__WHAT THE EXERCISE ASKS__
Whatever pictures the entries hold, omit them, and output exactly the lines from the one containing "This screenshot has" through the final line.

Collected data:
——
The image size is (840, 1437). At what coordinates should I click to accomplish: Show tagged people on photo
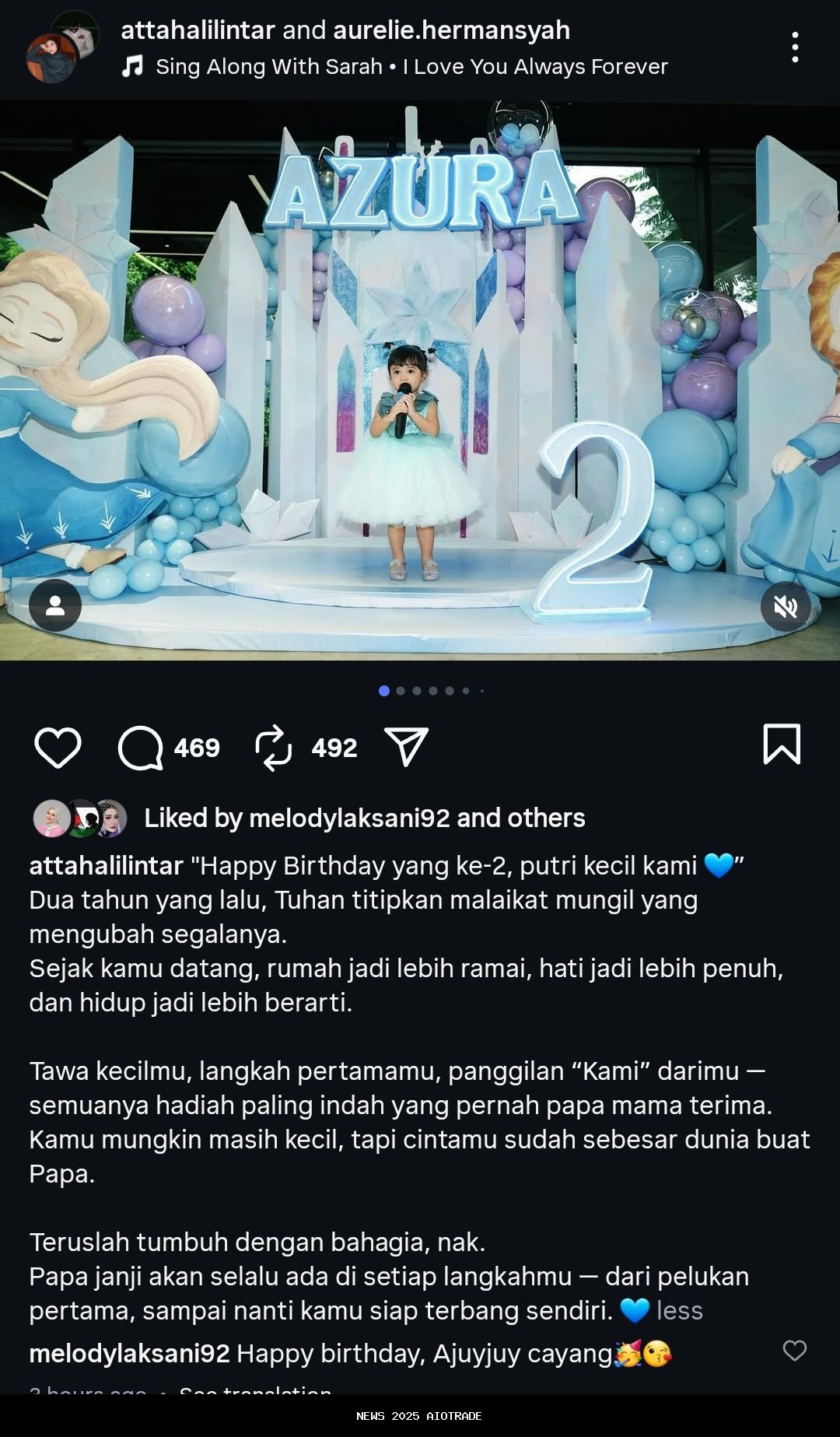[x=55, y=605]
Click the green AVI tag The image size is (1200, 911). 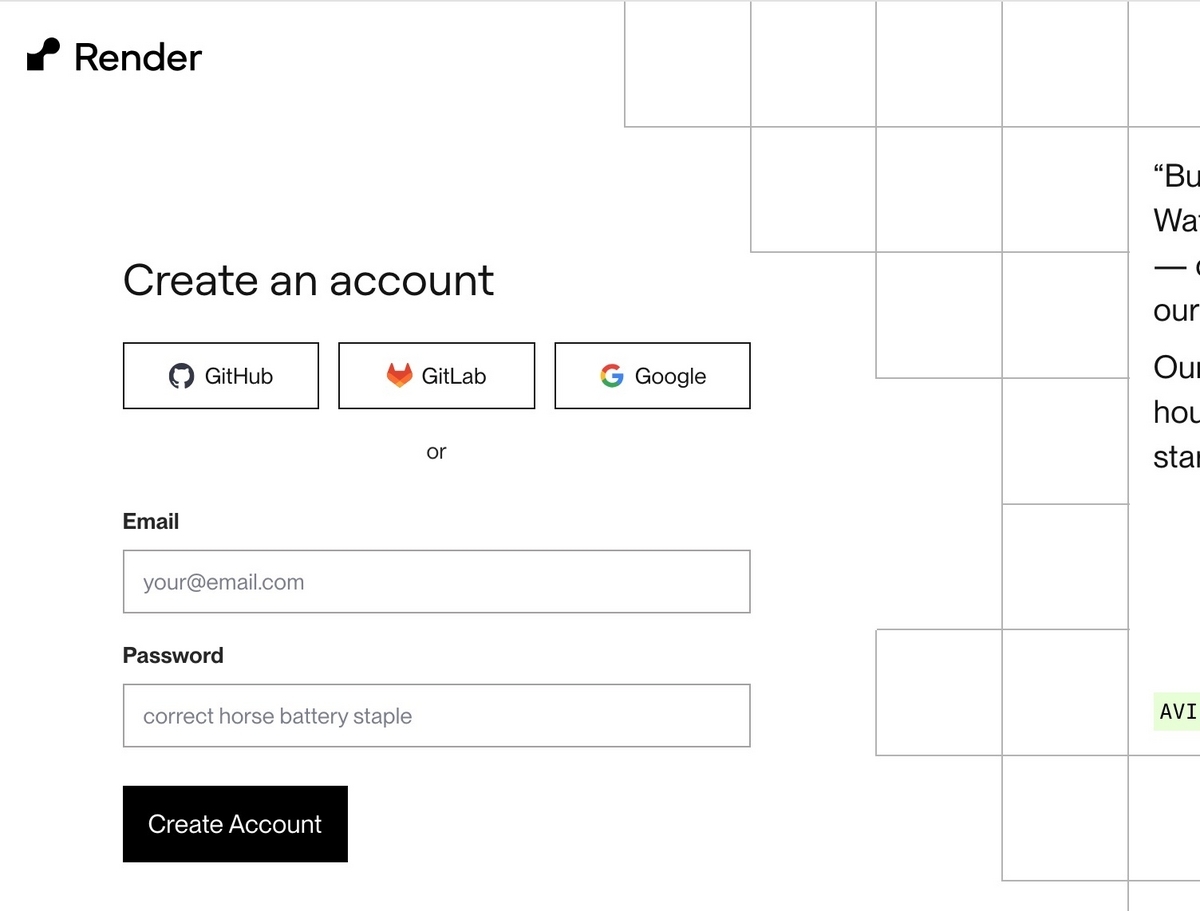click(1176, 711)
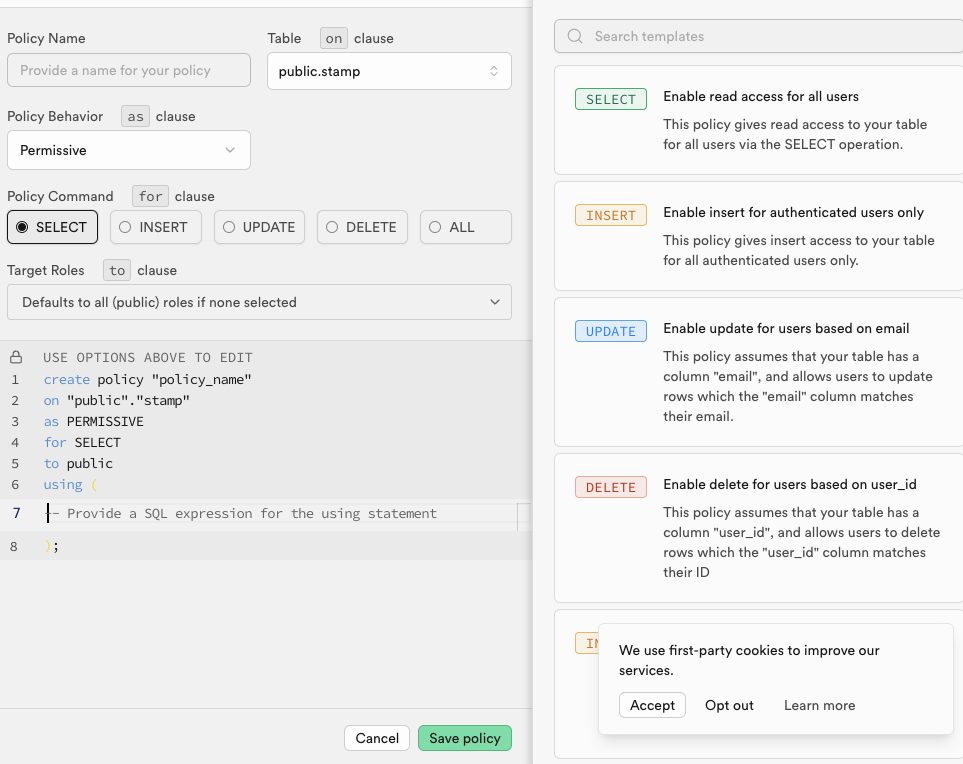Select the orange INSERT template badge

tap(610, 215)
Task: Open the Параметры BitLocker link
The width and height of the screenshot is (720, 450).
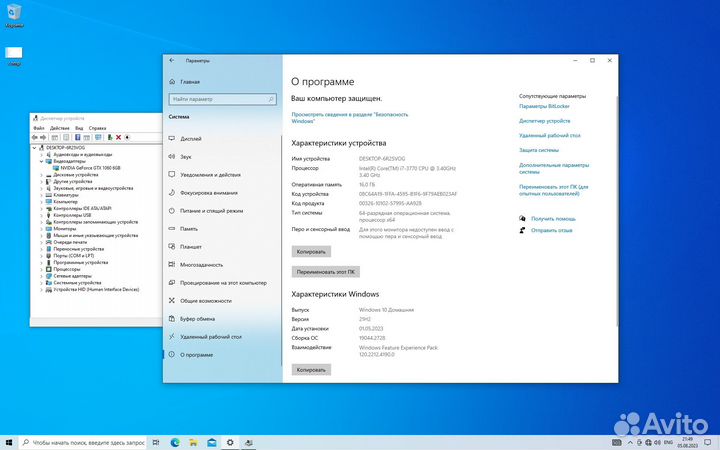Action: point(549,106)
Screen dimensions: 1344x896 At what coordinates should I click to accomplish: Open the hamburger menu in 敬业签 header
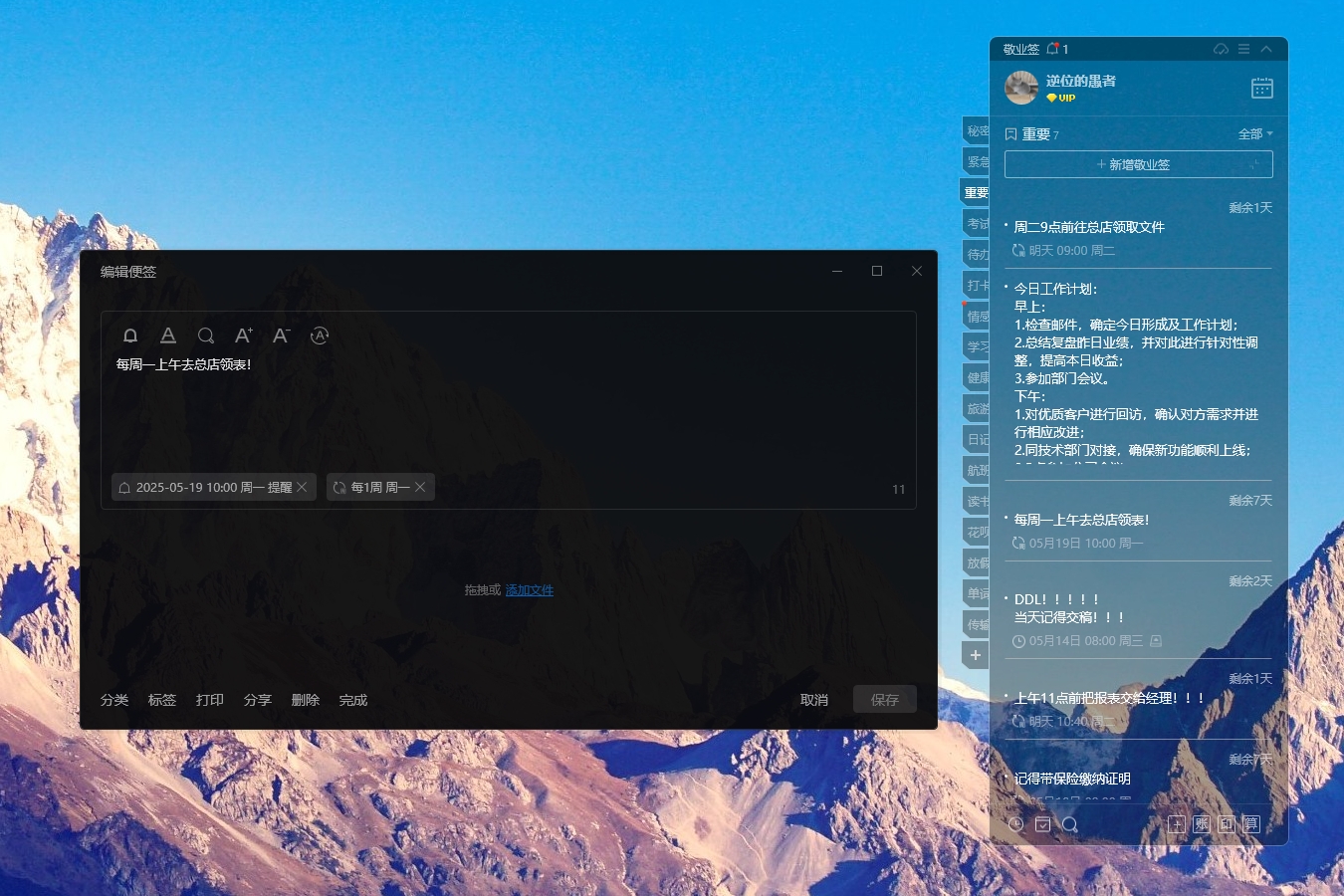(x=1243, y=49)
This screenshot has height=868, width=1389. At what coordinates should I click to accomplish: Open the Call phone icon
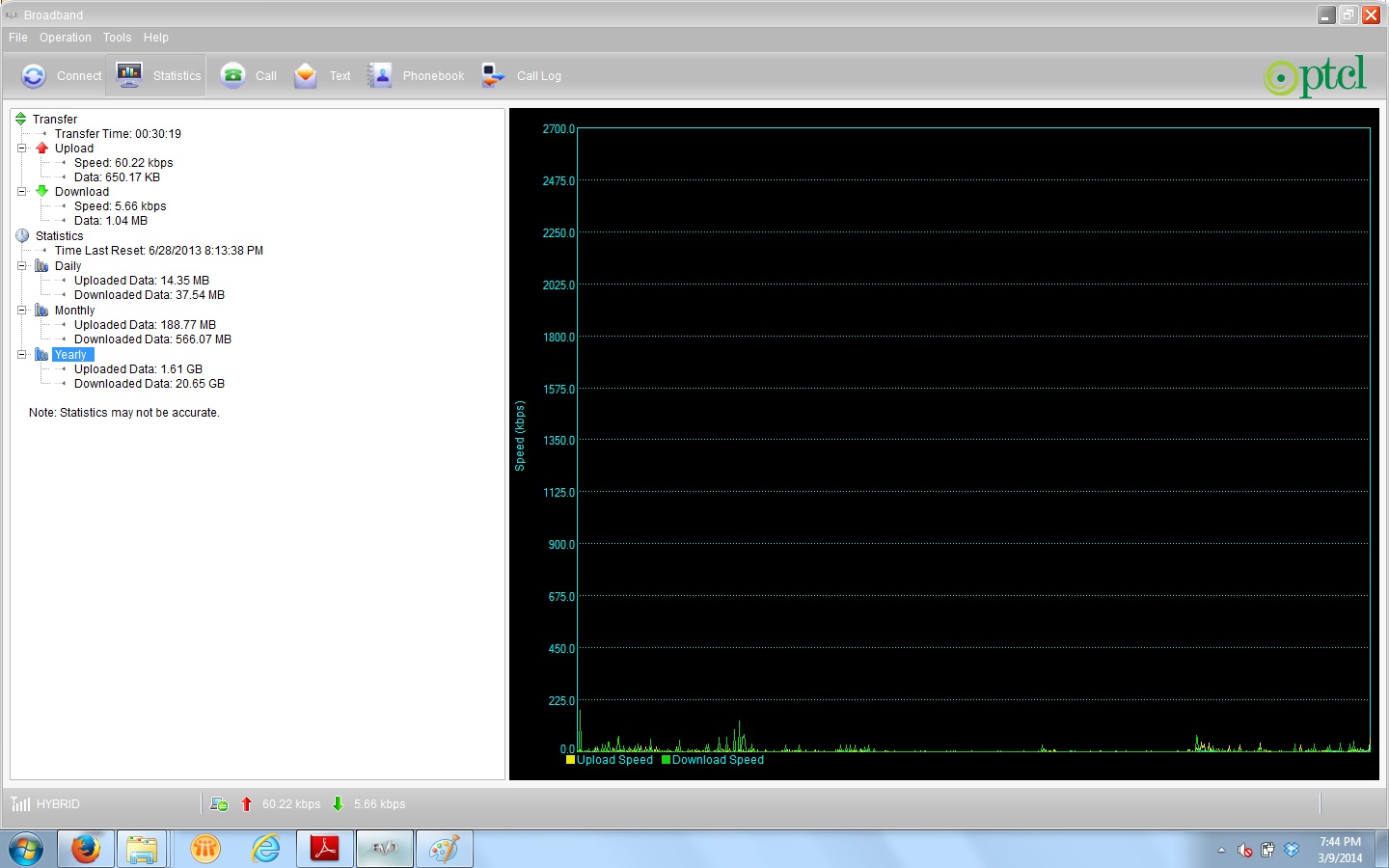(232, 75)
——
__ANSWER TO THE PROBLEM__
This screenshot has height=868, width=1389. At what coordinates should I click to accomplish: Open the Call phone icon
(232, 75)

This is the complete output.